目的对一个遗传性异常纤维蛋白原血症家系进行表型分析。方法先后采集该家系3代共5人静脉血，用全自动血凝仪检测凝血酶原时间（PT）、活化部分凝血酶原时间（APTT）、凝血酶时间（TT）、纤维蛋白（原）降解产物（FDP）、D-二聚体（D-Dimer）和抗凝血酶Ⅲ活性（AT—Ⅲ），分别使用Clauss法和免疫比浊法对纤维蛋白原的活性和抗原性进行检测。结果先证者胛和APTT正常，TT明显延长，纤维蛋白原活性明显下降，抗原性在正常范围，其母亲的表型检测结果与之相同。家系其余成员检测结果均在正常范围。结论该遗传性异常纤维蛋白原血症家系表现为低纤维蛋白原血症，无出血或血栓。

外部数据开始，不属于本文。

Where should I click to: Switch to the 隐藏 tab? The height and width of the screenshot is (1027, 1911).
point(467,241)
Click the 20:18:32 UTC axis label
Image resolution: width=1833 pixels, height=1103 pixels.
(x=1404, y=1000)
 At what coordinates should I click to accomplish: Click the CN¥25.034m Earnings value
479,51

A family constellation phenotype of hereditary dysfibrinogenemia

Objective To analyze the phenotype of a family with hereditary dysfibrinogenemia. Methods Venous blood samples of 5 persons from three generations of this family were collected. Automated blood coagulation analytical instrument was used to detect the prothrombin time （PT）, activated partial thromboplastin time （APTT）, thrombin time （TT）, fibrin degradation product （ FDP）, D - Dimer, and antithrombin Ⅲ （ AT - Ⅲ ）. The activity and antigenicity of fibrinogen were measured by the Clauss method and immunoturbidimetry, respectively. Results The PT and APTT of the proband were normal, but the TT was significantly prolonged. The fibrinogen activity decreased significantly, while the antigenicity was within the normal range. The mother＇s detection result of phenotype was the same as that of the proband. And the detection results of other family members were all within the normal range. Conclusion This hereditary dysfibrinogenemia family constellation has hypofibrinnogenemia and no haemorrhage or thrombus.